§ **PROBLEM TO SOLVE**
In the records below, find the line holding "534x462 pixels." and the line holding "Task: Expand the 5h21 journey chevron". Set down both, with every line between them, exactly.

(Stored items)
┏━━
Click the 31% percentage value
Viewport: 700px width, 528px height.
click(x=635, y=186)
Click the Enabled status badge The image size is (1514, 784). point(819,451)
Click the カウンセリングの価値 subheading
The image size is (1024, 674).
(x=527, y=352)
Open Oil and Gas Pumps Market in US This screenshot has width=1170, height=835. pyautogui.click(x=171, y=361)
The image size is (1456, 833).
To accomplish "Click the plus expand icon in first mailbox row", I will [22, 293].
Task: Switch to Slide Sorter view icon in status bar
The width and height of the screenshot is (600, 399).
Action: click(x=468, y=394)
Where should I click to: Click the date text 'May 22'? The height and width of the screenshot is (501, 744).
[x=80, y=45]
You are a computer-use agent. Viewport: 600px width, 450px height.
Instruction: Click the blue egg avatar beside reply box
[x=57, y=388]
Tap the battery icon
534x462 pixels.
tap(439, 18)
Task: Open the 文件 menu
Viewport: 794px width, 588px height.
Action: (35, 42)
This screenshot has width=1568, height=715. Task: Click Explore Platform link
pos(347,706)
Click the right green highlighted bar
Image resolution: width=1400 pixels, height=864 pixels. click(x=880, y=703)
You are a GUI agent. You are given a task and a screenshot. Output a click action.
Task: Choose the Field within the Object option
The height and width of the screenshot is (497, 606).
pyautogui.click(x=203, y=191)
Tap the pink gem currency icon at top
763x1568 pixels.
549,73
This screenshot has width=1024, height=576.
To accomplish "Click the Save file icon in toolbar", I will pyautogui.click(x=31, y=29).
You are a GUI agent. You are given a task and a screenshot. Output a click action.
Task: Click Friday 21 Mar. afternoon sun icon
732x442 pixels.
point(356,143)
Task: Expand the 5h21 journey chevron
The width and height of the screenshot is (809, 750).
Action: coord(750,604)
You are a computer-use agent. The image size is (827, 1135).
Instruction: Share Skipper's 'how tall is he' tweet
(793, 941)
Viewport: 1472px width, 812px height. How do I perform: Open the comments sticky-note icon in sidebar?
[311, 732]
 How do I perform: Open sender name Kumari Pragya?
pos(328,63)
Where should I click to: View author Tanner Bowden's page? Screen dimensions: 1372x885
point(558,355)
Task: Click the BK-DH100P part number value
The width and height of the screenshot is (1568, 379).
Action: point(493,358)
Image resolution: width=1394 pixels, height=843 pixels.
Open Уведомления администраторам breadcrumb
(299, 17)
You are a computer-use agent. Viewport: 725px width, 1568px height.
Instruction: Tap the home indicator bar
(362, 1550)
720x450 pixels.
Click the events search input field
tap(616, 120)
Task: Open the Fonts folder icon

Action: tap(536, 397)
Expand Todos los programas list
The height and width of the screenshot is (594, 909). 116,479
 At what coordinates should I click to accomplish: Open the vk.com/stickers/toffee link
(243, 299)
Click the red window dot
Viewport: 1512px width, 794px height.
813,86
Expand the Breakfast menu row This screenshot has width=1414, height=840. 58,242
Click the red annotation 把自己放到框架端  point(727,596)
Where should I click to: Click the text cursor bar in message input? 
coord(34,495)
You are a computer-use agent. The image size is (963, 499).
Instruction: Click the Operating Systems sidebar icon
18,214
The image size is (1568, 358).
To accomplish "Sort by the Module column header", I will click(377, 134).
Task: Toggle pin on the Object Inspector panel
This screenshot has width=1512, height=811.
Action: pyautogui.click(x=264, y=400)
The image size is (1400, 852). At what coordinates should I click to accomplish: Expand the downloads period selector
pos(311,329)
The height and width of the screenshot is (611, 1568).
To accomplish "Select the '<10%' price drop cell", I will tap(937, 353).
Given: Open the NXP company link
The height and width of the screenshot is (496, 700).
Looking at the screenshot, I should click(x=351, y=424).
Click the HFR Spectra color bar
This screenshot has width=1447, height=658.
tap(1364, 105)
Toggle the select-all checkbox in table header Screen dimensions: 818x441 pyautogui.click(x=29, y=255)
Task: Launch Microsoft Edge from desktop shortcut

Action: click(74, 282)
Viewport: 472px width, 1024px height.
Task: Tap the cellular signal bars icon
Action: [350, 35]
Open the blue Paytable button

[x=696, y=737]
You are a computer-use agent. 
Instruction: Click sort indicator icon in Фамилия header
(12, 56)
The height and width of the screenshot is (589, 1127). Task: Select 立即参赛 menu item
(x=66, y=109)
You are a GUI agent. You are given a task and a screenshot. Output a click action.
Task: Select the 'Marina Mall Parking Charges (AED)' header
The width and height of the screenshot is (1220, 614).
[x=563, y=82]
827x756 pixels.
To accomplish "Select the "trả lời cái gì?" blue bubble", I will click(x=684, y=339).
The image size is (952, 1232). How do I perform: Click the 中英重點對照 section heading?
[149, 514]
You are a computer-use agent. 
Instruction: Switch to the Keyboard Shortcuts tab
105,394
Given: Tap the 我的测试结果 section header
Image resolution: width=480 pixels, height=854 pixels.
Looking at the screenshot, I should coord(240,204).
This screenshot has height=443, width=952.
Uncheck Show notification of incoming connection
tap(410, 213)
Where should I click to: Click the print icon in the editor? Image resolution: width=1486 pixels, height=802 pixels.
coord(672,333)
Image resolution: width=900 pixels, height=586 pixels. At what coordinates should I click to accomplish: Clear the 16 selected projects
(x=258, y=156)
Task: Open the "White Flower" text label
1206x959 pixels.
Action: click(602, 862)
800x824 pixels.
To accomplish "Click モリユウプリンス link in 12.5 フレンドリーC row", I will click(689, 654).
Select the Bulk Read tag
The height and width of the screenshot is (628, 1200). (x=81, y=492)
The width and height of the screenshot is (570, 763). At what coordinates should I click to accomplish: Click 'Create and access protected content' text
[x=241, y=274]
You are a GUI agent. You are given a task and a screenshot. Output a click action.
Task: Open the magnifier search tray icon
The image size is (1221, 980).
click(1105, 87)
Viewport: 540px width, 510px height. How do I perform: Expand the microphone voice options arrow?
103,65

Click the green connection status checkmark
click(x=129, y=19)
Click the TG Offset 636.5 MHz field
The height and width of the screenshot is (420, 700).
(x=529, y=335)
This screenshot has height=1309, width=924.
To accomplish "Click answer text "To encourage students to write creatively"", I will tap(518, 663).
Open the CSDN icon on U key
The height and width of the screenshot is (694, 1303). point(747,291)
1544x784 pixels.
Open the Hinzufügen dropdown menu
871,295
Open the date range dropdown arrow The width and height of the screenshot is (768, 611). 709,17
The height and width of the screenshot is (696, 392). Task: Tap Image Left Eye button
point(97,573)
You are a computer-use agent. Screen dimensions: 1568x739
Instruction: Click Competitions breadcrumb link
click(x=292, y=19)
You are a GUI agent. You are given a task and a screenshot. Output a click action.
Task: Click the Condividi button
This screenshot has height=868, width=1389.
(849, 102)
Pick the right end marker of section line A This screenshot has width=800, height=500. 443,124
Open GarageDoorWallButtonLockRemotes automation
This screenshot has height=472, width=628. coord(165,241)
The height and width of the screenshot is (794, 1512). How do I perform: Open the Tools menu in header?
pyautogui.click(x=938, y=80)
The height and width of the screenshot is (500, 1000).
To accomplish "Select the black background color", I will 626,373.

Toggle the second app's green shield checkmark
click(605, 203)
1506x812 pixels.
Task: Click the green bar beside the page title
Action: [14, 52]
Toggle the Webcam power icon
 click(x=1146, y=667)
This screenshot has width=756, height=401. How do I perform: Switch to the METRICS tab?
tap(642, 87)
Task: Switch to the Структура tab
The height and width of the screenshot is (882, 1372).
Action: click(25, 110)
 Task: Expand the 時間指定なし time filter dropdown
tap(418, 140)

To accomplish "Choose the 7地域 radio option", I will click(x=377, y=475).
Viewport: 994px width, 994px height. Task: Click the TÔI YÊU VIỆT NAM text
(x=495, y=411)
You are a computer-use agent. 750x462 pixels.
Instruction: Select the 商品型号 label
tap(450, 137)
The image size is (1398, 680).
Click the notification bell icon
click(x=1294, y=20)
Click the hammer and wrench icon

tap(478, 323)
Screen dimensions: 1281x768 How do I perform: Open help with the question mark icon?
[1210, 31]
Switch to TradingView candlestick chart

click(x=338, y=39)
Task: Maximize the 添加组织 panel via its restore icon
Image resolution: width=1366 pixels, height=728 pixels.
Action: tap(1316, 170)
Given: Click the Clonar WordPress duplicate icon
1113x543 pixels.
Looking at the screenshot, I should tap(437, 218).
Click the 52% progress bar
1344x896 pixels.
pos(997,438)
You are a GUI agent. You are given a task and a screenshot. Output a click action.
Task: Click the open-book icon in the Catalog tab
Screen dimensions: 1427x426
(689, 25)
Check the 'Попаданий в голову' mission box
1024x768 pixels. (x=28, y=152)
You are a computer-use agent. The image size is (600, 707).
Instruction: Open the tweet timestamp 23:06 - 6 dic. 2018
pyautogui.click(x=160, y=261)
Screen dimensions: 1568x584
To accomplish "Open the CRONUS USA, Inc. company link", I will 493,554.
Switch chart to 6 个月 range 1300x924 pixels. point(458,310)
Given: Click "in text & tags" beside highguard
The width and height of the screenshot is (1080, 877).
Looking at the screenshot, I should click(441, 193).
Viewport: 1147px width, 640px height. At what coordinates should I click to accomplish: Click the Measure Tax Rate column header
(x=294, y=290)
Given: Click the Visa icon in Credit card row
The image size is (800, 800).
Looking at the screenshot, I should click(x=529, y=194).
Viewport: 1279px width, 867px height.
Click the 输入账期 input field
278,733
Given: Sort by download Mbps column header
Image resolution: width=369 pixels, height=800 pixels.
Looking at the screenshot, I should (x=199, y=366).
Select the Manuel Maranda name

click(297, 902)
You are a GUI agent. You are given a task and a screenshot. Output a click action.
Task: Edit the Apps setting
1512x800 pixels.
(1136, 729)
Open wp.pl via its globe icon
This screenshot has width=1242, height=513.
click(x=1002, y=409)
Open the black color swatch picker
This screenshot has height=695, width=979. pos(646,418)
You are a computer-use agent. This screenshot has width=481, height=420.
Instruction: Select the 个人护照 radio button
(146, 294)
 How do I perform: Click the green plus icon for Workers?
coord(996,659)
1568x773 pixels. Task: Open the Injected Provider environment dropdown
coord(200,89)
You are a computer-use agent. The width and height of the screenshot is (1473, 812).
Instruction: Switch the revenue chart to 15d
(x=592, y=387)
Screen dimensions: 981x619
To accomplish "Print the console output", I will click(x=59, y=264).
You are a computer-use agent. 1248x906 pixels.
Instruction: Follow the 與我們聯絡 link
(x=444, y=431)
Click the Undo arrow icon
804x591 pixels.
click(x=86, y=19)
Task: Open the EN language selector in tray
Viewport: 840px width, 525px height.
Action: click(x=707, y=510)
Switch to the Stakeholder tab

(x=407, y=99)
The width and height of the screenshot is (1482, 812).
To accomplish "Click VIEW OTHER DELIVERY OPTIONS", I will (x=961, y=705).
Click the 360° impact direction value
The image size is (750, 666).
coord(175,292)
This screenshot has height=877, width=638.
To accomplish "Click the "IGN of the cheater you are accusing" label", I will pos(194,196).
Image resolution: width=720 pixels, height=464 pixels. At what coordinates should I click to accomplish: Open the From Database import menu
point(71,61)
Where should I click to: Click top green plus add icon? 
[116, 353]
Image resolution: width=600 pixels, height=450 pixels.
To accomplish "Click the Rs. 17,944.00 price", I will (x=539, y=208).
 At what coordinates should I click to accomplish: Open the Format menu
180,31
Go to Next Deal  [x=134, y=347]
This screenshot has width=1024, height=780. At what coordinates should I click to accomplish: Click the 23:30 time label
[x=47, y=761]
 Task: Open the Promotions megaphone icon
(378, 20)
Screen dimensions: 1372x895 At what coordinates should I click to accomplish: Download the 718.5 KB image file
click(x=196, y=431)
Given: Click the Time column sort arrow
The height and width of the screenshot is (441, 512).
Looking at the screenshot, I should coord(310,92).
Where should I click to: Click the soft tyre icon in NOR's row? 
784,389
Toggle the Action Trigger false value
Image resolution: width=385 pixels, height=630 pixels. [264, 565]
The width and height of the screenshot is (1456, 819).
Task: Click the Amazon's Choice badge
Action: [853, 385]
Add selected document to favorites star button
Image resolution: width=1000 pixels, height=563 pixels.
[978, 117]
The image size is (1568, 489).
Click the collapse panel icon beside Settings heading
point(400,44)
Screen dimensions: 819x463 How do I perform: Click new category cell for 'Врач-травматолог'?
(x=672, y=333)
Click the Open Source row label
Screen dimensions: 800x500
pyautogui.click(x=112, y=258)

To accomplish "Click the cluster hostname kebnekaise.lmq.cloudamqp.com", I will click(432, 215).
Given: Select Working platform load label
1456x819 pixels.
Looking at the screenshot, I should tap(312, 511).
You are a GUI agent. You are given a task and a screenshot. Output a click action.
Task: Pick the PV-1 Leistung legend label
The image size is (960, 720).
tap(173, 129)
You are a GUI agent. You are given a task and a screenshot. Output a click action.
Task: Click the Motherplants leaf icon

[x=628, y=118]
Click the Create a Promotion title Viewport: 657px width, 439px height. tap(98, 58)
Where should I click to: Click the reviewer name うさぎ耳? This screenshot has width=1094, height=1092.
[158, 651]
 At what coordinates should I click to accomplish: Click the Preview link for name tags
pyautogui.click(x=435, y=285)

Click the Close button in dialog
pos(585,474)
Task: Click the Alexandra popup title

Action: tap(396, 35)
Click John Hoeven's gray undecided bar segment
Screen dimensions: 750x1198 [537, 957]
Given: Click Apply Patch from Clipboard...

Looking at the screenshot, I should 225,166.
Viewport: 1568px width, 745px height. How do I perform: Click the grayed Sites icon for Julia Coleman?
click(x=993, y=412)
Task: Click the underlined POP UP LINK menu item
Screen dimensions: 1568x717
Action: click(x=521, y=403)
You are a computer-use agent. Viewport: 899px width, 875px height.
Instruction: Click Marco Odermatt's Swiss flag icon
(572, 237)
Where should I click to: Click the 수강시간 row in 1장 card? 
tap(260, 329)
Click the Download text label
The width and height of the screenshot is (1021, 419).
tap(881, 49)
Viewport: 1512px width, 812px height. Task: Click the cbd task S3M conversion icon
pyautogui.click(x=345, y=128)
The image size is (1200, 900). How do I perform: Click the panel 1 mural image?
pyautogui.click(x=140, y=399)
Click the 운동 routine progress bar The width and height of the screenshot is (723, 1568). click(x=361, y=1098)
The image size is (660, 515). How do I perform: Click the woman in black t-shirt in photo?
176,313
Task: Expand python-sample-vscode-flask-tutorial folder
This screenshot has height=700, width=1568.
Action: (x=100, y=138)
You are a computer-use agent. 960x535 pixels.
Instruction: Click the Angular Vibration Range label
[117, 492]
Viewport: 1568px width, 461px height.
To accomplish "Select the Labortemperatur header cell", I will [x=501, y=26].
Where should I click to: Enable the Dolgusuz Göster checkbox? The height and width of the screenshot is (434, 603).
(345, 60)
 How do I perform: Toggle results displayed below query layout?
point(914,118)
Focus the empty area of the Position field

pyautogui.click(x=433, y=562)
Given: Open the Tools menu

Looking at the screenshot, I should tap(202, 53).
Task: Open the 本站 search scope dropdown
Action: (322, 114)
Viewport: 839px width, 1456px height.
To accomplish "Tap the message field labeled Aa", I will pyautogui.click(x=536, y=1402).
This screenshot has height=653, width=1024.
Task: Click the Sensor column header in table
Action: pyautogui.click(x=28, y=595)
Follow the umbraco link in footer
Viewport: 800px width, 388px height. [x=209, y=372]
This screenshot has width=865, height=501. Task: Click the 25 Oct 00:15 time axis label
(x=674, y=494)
┗━━
§ **OUTPUT FOR THIS TASK**
534x462 pixels.
tap(439, 18)
Task: Open the 文件 menu
Viewport: 794px width, 588px height.
Action: (35, 42)
This screenshot has width=1568, height=715. Task: Click Explore Platform link
pos(347,706)
Click the right green highlighted bar
Image resolution: width=1400 pixels, height=864 pixels. click(x=880, y=703)
You are a GUI agent. You are given a task and a screenshot. Output a click action.
Task: Choose the Field within the Object option
The height and width of the screenshot is (497, 606).
pyautogui.click(x=203, y=191)
Tap the pink gem currency icon at top
763x1568 pixels.
549,73
This screenshot has width=1024, height=576.
To accomplish "Click the Save file icon in toolbar", I will pyautogui.click(x=31, y=29).
You are a GUI agent. You are given a task and a screenshot. Output a click action.
Task: Click Friday 21 Mar. afternoon sun icon
732x442 pixels.
point(356,143)
Task: Expand the 5h21 journey chevron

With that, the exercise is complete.